Website: www.chengcohen.com
1851: How did you fall into franchising?
Cohen: I was on my way to becoming an antitrust lawyer and got lost en route. In 1989 I joined Rudnick & Wolfe, a predecessor to what eventually became DLA Piper. The marquis practice at the firm was franchising. It was an attractive practice for two reasons. First, at the time the group was populated by tremendous people like Lewis Rudnick and Dennis Wieczorek. I was fortunate to know and work with them, and to be mentored by Lewis. Second, franchising offers young litigators (as well as now “older” litigators) the opportunity to actually try cases because franchise disputes are relatively discrete and, certainly where the relationship has broken down, there is often no alternative to trial or arbitration. As it turned out, I got incredible experience for a young lawyer, and wound up co-chairing the franchise litigation group before leaving in 2007 to form Cheng Cohen with my partner Amy Cheng.

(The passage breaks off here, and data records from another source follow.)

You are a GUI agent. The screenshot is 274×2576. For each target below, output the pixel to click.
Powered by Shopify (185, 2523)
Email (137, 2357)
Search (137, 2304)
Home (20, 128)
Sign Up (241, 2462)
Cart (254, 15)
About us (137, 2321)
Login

1851: What do you love most about franchising?
Cohen: Easy answer: the creative, entrepreneurial people who populate the industry. I hate lawyers as much as the next guy. As a franchise lawyer I get to spend my day working hand in hand with top people in a given industry, including marketing gurus, restaurant operations folks, financial officers, and so on. The excellence and commitment these people embody serves to motivate and challenge me every single day.
1851: What makes a great client?
Cohen: When I think of the great clients I have been privileged to work with I can identify clear commonalities: good, smart people who are solution-oriented and who are looking for a partner in achieving a solution to whatever problem is presented or anticipated. A great (and most effective) team is one in which every member brings a skillset to bear and appreciates the skills the other team members possess. Simply put, the best lawyer-client relationships are partnerships.
1851: What makes a great franchise attorney?
Cohen: Well-refined legal skills, substantive mastery, and the realization—that seems so elusive to so many lawyers—that we lawyers are in a service industry. We’re servants. Very few lawyers went to law school in order to be a servant. Most went to become a big shot. The best lawyers—whether in franchising or any other area of law—are those who possess highly developed skills and substantive knowledge and experience, and who have figured out that understatement and humility are among the most lethal and disarming weapons a lawyer can possess.